ルックスこそ同じだが本作のピンヘッドはそんな気品やカリスマ性は皆無で。ひたすら人体破壊に没頭しゲスくて嫌みなセリフを吐く、『エルム街の悪夢』のフレディに寄った俗なスラッシャーになってしまってる笑
ギランギランのモトリー・クルーのようなMTVメタルがかかるクラブで「さあ、始めっか」😆と吠えクラブの客を派手に殺戮無双するなんて、ピンヘッド、人格変わりすぎだよ笑
テーマソングもモーターヘッドだしメタルをフューチャーした時点でパーティースプラッターに舵を切るって狙いだったんだよね。
そういうアゲアゲ・スプラッター・スラッシャー映画として観ると悪くないんだよな。

復活する時にセクシー美女の全身の皮を剥いでシュルシュルと取り込んだり、ナイフの形のレーザービームみたいのがスボッと口から入って頭を貫いたり、工夫と遊び心に充ちたゴア・スプラッターは楽しめる。
それと当時は格調がなくダサいと不評だった。ピンヘッドの手下のセノバイト達のマヌケなルックスも笑える。
テレビカメラと合体したセノバイトがレンズを伸ばして額を貫いて殺すシーンやCDコンポと合体したセノバイトがCDを手裏剣のように飛ばして切り刻んで殺したり、これぞパーティーB級スプラッターと言ったバカバカしいシーンの連続が心地好い笑 しかし、CDを最先端のクールなものに見立てて取り込んでるところがいかにも1992年作って感じで懐かしい気持ちになるよな笑
ゴアエフェクトもCG以前の手法で全般的にいい意味で時代を感じさせてくれる。
でも、ちょっと時代を先取りしてるかもと思ったのは、主人公のテレビレポーターの女性とクラブ通いしてる風来坊の女性が関係性がシスター・フッド的な演出なってるところ。
前半、変なオブジェに封印されてるピンヘッドが復活するためにヤリチンのクラブオーナーに女を殺させる、それを事件として追っていた主人公がオーナーの元カノだった風来坊と知り合う。このクラブオーナーが今だったら絶対Me too案件で告発されるタイプ。こいつのミソジニー全快のゲス野郎っぷりにも現代性を感じた。

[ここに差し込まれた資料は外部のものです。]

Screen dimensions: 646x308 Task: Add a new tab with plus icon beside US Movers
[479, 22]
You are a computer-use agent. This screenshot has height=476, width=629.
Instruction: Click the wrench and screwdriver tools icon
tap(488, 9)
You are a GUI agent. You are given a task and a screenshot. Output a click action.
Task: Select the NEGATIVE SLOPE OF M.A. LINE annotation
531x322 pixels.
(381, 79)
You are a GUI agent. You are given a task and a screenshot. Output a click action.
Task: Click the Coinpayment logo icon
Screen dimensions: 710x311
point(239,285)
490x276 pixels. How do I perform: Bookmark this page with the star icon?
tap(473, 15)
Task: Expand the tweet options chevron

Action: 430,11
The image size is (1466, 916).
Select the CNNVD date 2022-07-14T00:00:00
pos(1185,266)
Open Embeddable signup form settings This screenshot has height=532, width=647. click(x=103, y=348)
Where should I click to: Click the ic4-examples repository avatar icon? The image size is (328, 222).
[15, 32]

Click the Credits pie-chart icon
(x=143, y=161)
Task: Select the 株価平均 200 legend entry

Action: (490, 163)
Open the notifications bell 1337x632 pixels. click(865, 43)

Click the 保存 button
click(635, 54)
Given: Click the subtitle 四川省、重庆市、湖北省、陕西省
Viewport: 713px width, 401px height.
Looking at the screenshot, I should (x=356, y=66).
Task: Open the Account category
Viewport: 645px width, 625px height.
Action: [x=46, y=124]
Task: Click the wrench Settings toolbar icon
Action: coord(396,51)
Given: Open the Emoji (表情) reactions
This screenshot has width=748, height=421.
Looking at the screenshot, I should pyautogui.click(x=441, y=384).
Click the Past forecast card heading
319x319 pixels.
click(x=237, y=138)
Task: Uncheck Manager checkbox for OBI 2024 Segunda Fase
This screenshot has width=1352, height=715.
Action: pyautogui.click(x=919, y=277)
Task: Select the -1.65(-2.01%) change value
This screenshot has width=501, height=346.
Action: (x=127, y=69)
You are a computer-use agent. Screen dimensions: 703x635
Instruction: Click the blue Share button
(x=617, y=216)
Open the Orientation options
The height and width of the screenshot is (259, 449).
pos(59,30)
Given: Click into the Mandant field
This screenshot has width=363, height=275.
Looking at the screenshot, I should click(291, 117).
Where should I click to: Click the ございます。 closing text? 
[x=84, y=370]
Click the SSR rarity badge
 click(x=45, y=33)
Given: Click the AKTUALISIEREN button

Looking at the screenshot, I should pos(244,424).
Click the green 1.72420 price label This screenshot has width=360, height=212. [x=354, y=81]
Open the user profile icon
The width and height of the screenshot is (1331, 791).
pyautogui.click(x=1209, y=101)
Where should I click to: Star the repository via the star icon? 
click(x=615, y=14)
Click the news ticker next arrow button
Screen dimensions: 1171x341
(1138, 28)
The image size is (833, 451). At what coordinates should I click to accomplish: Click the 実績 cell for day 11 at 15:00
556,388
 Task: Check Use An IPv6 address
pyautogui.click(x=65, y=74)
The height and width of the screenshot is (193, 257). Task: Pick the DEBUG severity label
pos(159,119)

でも、そういう先進的な意識があったわけじゃなくて単なる偶然だろう。オーナーも元カノもさっさと殺られてしまうから笑


当時は本シリーズやピンヘッドに過剰な思い入れがあって噴飯ものと感じた本作だけど、そんな思い入れも消えた今観ると、バカ・スラッシャー映画としてけっこう楽しめた。
ホラー映画ファンは好きじゃねぇけどホラーは好きなんだよなぁ。